YOUR GOAL:
The response should contain every record, reproduced exactly.

ENTRIES SHOWN:
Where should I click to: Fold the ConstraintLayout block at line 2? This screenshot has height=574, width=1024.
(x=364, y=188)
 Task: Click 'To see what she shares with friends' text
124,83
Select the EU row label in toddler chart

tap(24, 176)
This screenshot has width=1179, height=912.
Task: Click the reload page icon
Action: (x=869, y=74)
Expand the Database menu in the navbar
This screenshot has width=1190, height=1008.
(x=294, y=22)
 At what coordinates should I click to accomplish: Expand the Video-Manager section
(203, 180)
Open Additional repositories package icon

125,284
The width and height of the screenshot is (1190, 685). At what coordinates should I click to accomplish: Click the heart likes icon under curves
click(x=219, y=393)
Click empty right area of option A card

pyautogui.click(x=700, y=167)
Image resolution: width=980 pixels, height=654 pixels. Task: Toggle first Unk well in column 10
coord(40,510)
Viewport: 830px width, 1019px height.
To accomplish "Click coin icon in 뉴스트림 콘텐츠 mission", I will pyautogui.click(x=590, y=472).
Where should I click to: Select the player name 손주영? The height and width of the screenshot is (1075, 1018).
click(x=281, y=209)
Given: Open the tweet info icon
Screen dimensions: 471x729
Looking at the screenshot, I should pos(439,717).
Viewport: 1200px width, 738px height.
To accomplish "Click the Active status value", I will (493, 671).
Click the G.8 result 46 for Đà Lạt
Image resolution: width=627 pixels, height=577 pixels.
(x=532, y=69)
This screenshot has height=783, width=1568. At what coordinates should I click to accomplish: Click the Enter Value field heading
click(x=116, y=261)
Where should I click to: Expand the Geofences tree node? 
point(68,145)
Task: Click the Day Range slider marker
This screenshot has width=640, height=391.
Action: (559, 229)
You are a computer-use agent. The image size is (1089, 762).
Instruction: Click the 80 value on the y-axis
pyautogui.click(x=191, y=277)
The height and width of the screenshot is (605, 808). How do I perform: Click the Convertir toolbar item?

ANSWER TO THE EXERCISE:
Where should I click to: Fold the ConstraintLayout block at line 2? This screenshot has height=574, width=1024.
(x=364, y=188)
 Task: Click 'To see what she shares with friends' text
124,83
Select the EU row label in toddler chart

tap(24, 176)
This screenshot has width=1179, height=912.
Task: Click the reload page icon
Action: (x=869, y=74)
Expand the Database menu in the navbar
This screenshot has width=1190, height=1008.
(x=294, y=22)
 At what coordinates should I click to accomplish: Expand the Video-Manager section
(203, 180)
Open Additional repositories package icon

125,284
The width and height of the screenshot is (1190, 685). At what coordinates should I click to accomplish: Click the heart likes icon under curves
click(x=219, y=393)
Click empty right area of option A card

pyautogui.click(x=700, y=167)
Image resolution: width=980 pixels, height=654 pixels. Task: Toggle first Unk well in column 10
coord(40,510)
Viewport: 830px width, 1019px height.
To accomplish "Click coin icon in 뉴스트림 콘텐츠 mission", I will pyautogui.click(x=590, y=472).
Where should I click to: Select the player name 손주영? The height and width of the screenshot is (1075, 1018).
click(x=281, y=209)
Given: Open the tweet info icon
Screen dimensions: 471x729
Looking at the screenshot, I should pos(439,717).
Viewport: 1200px width, 738px height.
To accomplish "Click the Active status value", I will (493, 671).
Click the G.8 result 46 for Đà Lạt
Image resolution: width=627 pixels, height=577 pixels.
(x=532, y=69)
This screenshot has height=783, width=1568. At what coordinates should I click to accomplish: Click the Enter Value field heading
click(x=116, y=261)
Where should I click to: Expand the Geofences tree node? 
point(68,145)
Task: Click the Day Range slider marker
This screenshot has width=640, height=391.
Action: (559, 229)
You are a computer-use agent. The image size is (1089, 762).
Instruction: Click the 80 value on the y-axis
pyautogui.click(x=191, y=277)
The height and width of the screenshot is (605, 808). How do I perform: Click the Convertir toolbar item?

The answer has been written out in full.